No sé si existirán estadísticas, probablemente sí, pero si os dais cuenta, la gran mayoría de los nacimientos se producen en primavera/verano. Estoy segura de que las clínicas de maternidad se encuentran mucho más despejadas en los meses de invierno. Yo creo que la explicación más sencilla es que estos niños fueron concebidos durante las vacaciones de verano o principios del otoño, épocas en las que la gente parece que tiene más ganas de arrimarse (algo que a mi siempre me ha resultado curioso porque con lo calurosa que soy, en verano prefiero que nadie se acerque demasiado). No creo que sea algo premeditado.
Como la gente tiene mucha mala leche, o yo soy muy susceptible (o ambas cosas) no he podido evitar tomar nota de los comentarios del tipo “pobrecito, nacer en invierno, con el frío que hace“. Mi contestación habitual, para zanjar el tema, suele ser “yo odio el verano y no creo que sea mucho mejor, la verdad“. 
Y no lo digo en plan borde. A mi el verano me crispa los nervios. Hace muchísimo calor, sudo a mares, con el aire acondicionado no se puede dormir y durante el día tampoco encuentra uno la temperatura ideal, sales a la calle y te quedas pegada al asfalto, entras en el Corte Inglés y te quedas helado…Con lo caluroso que ha demostrado ya ser mi hijo, ¡veremos como pasa las noches de verano!.
Además, con lo que me costó quedarme embarazada, como para andar seleccionando los meses de “sprint” sexual en base al mes en que nacería el bebé.
Pero es que, en serio, no tengo claro que sea preferible nacer en primavera o verano.

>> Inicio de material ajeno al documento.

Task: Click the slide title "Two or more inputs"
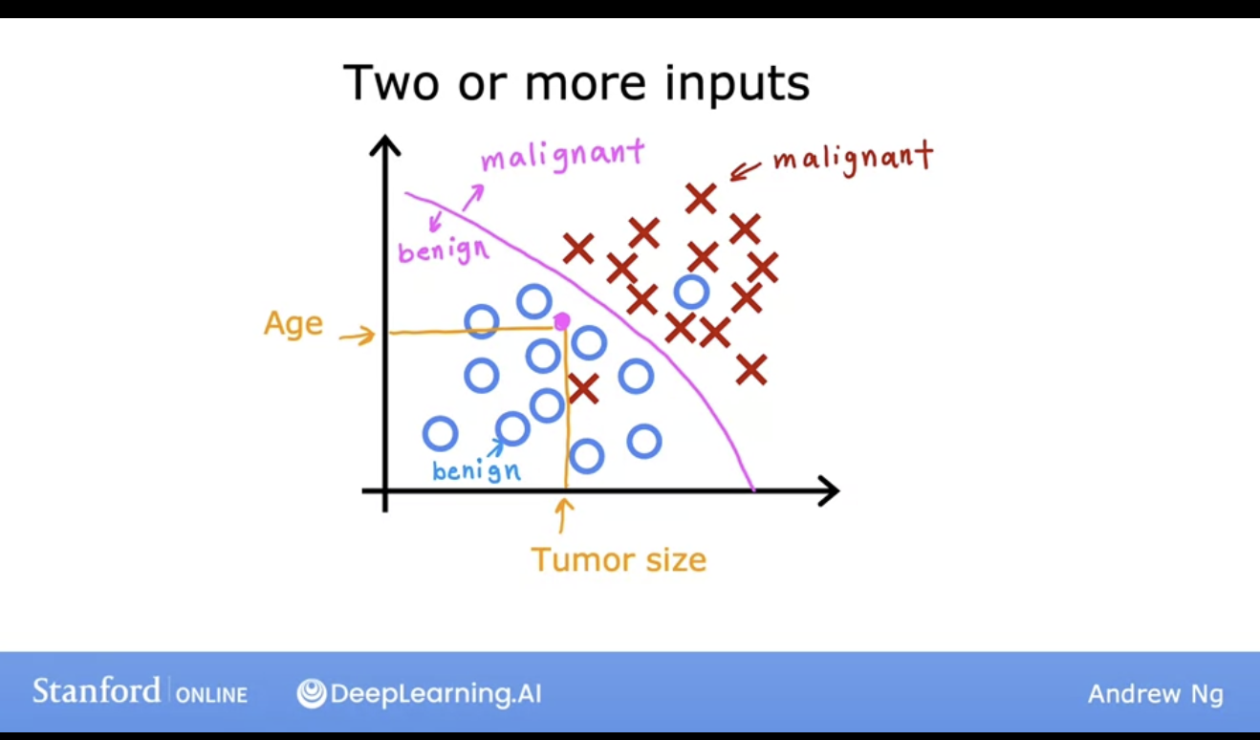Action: [576, 83]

Mi hijo nació el 2 de octubre, con un calor de más de 30 grados, como si estuviéramos en junio. El tiempo se mantuvo así hasta bien entrado noviembre y fue en diciembre cuando el invierno entró de lleno. En ese momento el tenía dos meses y lo mismo le daba estar en casa que fuera. Cuando un bebé es recién nacido, no se entera de nada y si no sale a la calle ni le da la luz del sol ni se va a dar cuenta. Puede que la madre se vuelva tarumba, como es mi caso, que estoy del encierro obligatorio hasta el moño. Pero el bebé ni repara en ello.

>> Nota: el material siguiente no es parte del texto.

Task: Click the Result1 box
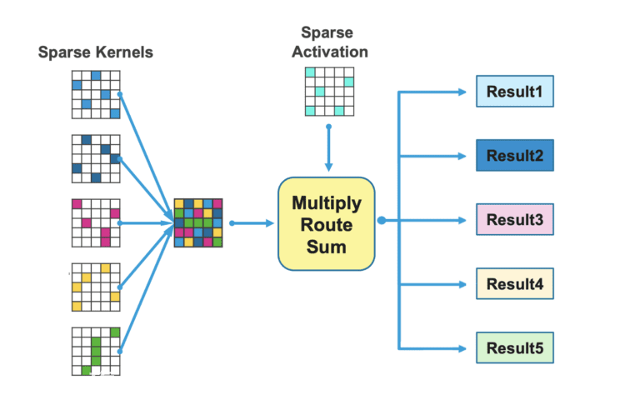[x=515, y=92]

En cambio, mi hijo tendrá 6 meses en abril, es decir, que su “despertar” al mundo va a coincidir con la primavera y cuando esté gateando y quizá dando sus primeros pasos todavía hará tiempo de verano, los días será largos…
Los recién nacidos en primavera o verano podrán salir a la calle con sus orgullosas mamás en su capazo. Estamos de acuerdo que el sol y el airecito es bueno para los bebés, pero ellos no van a percibir la diferencia. Las mamás estarán contentas de poder pasear con ellos y presentárselos a la gente, no me cabe duda. El paseo seguro que viene muy bien para el postparto, además.
Pero cuando sus bebés tengan 6 meses estarán metidas de lleno en el invierno. Y como el invierno próximo venga como está siendo este, auguro tres meses o más de encierro forzoso. Así que su “despertar” al mundo quedará un poco deslucido por fuerza mayor.
Visto lo visto, me parece que lo mismo da nacer en abril que en octubre, todo tiene sus ventajas y sus desventajas. Yo, desde luego, no planificaría un embarazo pensando en la climatología.